Tuesday's class brought up the interesting connection between consumer demand and a restaurant's identity. Though this relationship (in some practical sense) may be apparent, it provided a stark alternative to just viewing heritage and history as elements of a restaurant's validity. But then this raises the question- at what point (if there is one) is a restaurant no longer able to classify itself as a Chinese Restaurant?
I'm not sure if everyone is familiar with the chain of restaurants known as P.F. Chang's China Bistro. It is owned by a Caucasian male named Paul Fleming, hence the "P.F." The "Chang" comes frm the surname of one of the co-developers Fleming worked with during the production phase of his restaurants. The P.F. Chang's back in my homestate of Virginia does have a wait staff primarily composed of individals of Southeast Asian heritage; in addition to this claim of authenticity, it also boasts an interior, which one of the waiters slyly told me was in tune with feng shui. To a general restaurant novice like myself, the atmosphere seems appropriate. But is this a chinese restaurant? Can it claim this if Paul Fleming lacks the heritage and history of the owners emphasized in the assigned films? Well, in many peoples' minds, including myself, it is. The sad truth is, when I sit down to eat at a restaurant, its particular history may be one of the furthest things from my mind.
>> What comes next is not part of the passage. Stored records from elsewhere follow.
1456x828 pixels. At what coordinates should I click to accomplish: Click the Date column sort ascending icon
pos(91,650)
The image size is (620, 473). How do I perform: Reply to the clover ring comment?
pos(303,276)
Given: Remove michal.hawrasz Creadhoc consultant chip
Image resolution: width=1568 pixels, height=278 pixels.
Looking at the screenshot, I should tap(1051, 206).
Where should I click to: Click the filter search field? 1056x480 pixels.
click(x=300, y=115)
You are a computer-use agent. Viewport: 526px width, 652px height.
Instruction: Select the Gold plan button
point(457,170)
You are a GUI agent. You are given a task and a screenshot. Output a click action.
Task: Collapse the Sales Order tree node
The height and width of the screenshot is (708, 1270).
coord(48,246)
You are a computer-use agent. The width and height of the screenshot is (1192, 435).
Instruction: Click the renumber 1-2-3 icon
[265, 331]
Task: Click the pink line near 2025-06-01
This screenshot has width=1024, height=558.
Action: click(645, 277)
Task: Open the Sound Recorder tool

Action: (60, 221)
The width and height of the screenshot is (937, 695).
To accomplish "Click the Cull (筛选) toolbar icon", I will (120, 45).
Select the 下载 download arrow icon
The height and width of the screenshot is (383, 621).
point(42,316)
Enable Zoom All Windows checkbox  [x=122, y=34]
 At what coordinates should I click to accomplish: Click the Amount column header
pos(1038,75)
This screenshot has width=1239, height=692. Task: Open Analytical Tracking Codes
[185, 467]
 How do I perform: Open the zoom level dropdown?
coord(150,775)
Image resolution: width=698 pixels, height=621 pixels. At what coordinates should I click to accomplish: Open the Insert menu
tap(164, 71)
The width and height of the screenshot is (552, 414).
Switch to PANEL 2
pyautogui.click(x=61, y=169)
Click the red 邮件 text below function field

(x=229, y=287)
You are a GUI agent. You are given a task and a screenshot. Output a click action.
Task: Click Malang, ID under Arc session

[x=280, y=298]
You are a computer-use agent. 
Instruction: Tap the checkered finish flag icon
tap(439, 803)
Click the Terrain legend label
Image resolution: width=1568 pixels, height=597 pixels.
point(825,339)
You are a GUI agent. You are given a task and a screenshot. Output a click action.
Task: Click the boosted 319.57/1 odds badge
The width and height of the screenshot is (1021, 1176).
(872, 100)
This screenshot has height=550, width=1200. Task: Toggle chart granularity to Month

I am too overwhelmed by the food in front of me to look past the perhaps superficial asthetics of the atmosphere. And yet suppose, there were more consumers like me- too preoccupied with the food to dig deeper into the question of whether this food is "Chinese" or not. In our minds, there is no doubt to the chain's credibility. And if enough people believe PF Chang's as representative of their definition of Chinese food, who's to say it isn't so? Is there some universal truth that takes priority over the business of consumption? It is kind of depressing to think that something as practical as supply and demand might shape a population's view of a certain culture; in a way this makes me wonder whether exploitation can be a term ever used to describe food culture, a culture whose identity is so intertwined with consumer demand.
Heather mentioned in class that Asian American restaurants used to serve both Asian food and American food such as hamburgers and fries on the same menu, emphasizing this dichotomy of being of Asian American. This reminded me of an all-you-can-eat buffet back home owned by a Chinese couple. They are in the process of handing ownership over to their son and his wife. The restaurant primarily serves traditional american dishes (pancakes,eggs,bacon for breakfast and deli sandwiches for lunch and dinner), yet most of its clientele is made up of asian americans. It is also located in a mall that mostly consists of stores that are thematically tied to Asian themes. So again, can it be considered a Chinese restaurant? Well it depends on who you ask. Many of its loyal customers believe so. After all the restaurant is owned by a Chinese family; certainly it has more of a credible claim to "Chinese restaurant" than Paul Fleming's restaurants. However, there are also many who just don't think of the food itself as Chinese, thus discrediting the restaurant of its claim. Each consumer has their own view and nothing can really sway them from their different degrees of authenticity imposed onto the restaurant.